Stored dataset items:
------

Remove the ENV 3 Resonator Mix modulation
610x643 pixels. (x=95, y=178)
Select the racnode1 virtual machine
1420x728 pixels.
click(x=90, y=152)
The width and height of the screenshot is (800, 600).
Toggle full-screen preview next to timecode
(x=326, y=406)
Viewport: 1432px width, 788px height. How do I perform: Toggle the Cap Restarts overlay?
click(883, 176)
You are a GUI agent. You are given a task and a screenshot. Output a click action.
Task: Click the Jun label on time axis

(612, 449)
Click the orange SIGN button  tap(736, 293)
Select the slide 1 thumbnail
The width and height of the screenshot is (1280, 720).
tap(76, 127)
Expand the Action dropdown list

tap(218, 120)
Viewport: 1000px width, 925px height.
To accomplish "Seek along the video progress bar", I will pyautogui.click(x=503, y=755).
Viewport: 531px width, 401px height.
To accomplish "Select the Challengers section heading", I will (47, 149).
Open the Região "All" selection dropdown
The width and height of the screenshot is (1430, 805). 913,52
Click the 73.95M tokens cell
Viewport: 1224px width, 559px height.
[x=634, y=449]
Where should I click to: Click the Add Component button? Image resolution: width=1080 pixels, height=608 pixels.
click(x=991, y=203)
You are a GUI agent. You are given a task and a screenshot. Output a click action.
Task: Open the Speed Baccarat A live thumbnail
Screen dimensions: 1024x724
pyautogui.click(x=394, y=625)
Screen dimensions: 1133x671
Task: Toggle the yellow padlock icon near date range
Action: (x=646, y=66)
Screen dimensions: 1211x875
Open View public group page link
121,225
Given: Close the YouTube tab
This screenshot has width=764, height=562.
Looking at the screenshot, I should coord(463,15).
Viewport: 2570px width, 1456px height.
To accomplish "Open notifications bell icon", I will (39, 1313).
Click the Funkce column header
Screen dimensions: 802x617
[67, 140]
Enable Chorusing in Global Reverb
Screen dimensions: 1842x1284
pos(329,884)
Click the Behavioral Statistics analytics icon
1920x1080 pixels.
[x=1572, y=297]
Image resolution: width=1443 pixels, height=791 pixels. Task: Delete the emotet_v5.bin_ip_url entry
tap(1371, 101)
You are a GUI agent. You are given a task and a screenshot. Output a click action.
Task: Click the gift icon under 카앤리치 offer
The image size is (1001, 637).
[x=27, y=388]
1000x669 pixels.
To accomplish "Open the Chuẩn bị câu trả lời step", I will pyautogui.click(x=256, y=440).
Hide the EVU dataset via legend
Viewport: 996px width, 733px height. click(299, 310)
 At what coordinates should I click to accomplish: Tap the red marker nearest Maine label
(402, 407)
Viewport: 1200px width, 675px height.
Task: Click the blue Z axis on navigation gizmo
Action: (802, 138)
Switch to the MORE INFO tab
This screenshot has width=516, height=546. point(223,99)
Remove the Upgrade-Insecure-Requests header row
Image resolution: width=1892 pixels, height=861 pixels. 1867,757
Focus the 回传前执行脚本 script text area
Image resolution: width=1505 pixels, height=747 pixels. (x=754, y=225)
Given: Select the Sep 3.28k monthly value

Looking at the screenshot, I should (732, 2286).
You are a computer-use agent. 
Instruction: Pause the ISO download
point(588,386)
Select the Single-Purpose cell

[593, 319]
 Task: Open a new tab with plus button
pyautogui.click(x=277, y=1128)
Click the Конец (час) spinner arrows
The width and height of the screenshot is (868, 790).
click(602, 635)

------

REQUIRED TASK: Write out every line of the items above as a numbered list, skipping the blank lines.

FULL ANSWER:
1. Remove the ENV 3 Resonator Mix modulation
2. 610x643 pixels. (x=95, y=178)
3. Select the racnode1 virtual machine
4. 1420x728 pixels.
5. click(x=90, y=152)
6. The width and height of the screenshot is (800, 600).
7. Toggle full-screen preview next to timecode
8. (x=326, y=406)
9. Viewport: 1432px width, 788px height. How do I perform: Toggle the Cap Restarts overlay?
10. click(883, 176)
11. You are a GUI agent. You are given a task and a screenshot. Output a click action.
12. Task: Click the Jun label on time axis
13. (612, 449)
14. Click the orange SIGN button  tap(736, 293)
15. Select the slide 1 thumbnail
16. The width and height of the screenshot is (1280, 720).
17. tap(76, 127)
18. Expand the Action dropdown list
19. tap(218, 120)
20. Viewport: 1000px width, 925px height.
21. To accomplish "Seek along the video progress bar", I will pyautogui.click(x=503, y=755).
22. Viewport: 531px width, 401px height.
23. To accomplish "Select the Challengers section heading", I will (47, 149).
24. Open the Região "All" selection dropdown
25. The width and height of the screenshot is (1430, 805). 913,52
26. Click the 73.95M tokens cell
27. Viewport: 1224px width, 559px height.
28. [x=634, y=449]
29. Where should I click to: Click the Add Component button? Image resolution: width=1080 pixels, height=608 pixels.
30. click(x=991, y=203)
31. You are a GUI agent. You are given a task and a screenshot. Output a click action.
32. Task: Open the Speed Baccarat A live thumbnail
33. Screen dimensions: 1024x724
34. pyautogui.click(x=394, y=625)
35. Screen dimensions: 1133x671
36. Task: Toggle the yellow padlock icon near date range
37. Action: (x=646, y=66)
38. Screen dimensions: 1211x875
39. Open View public group page link
40. 121,225
41. Given: Close the YouTube tab
42. This screenshot has width=764, height=562.
43. Looking at the screenshot, I should coord(463,15).
44. Viewport: 2570px width, 1456px height.
45. To accomplish "Open notifications bell icon", I will (39, 1313).
46. Click the Funkce column header
47. Screen dimensions: 802x617
48. [67, 140]
49. Enable Chorusing in Global Reverb
50. Screen dimensions: 1842x1284
51. pos(329,884)
52. Click the Behavioral Statistics analytics icon
53. 1920x1080 pixels.
54. [x=1572, y=297]
55. Image resolution: width=1443 pixels, height=791 pixels. Task: Delete the emotet_v5.bin_ip_url entry
56. tap(1371, 101)
57. You are a GUI agent. You are given a task and a screenshot. Output a click action.
58. Task: Click the gift icon under 카앤리치 offer
59. The image size is (1001, 637).
60. [x=27, y=388]
61. 1000x669 pixels.
62. To accomplish "Open the Chuẩn bị câu trả lời step", I will pyautogui.click(x=256, y=440).
63. Hide the EVU dataset via legend
64. Viewport: 996px width, 733px height. click(299, 310)
65.  At what coordinates should I click to accomplish: Tap the red marker nearest Maine label
66. (402, 407)
67. Viewport: 1200px width, 675px height.
68. Task: Click the blue Z axis on navigation gizmo
69. Action: (802, 138)
70. Switch to the MORE INFO tab
71. This screenshot has width=516, height=546. point(223,99)
72. Remove the Upgrade-Insecure-Requests header row
73. Image resolution: width=1892 pixels, height=861 pixels. 1867,757
74. Focus the 回传前执行脚本 script text area
75. Image resolution: width=1505 pixels, height=747 pixels. (x=754, y=225)
76. Given: Select the Sep 3.28k monthly value
77. Looking at the screenshot, I should (732, 2286).
78. You are a computer-use agent. 
79. Instruction: Pause the ISO download
80. point(588,386)
81. Select the Single-Purpose cell
82. [593, 319]
83.  Task: Open a new tab with plus button
84. pyautogui.click(x=277, y=1128)
85. Click the Конец (час) spinner arrows
86. The width and height of the screenshot is (868, 790).
87. click(602, 635)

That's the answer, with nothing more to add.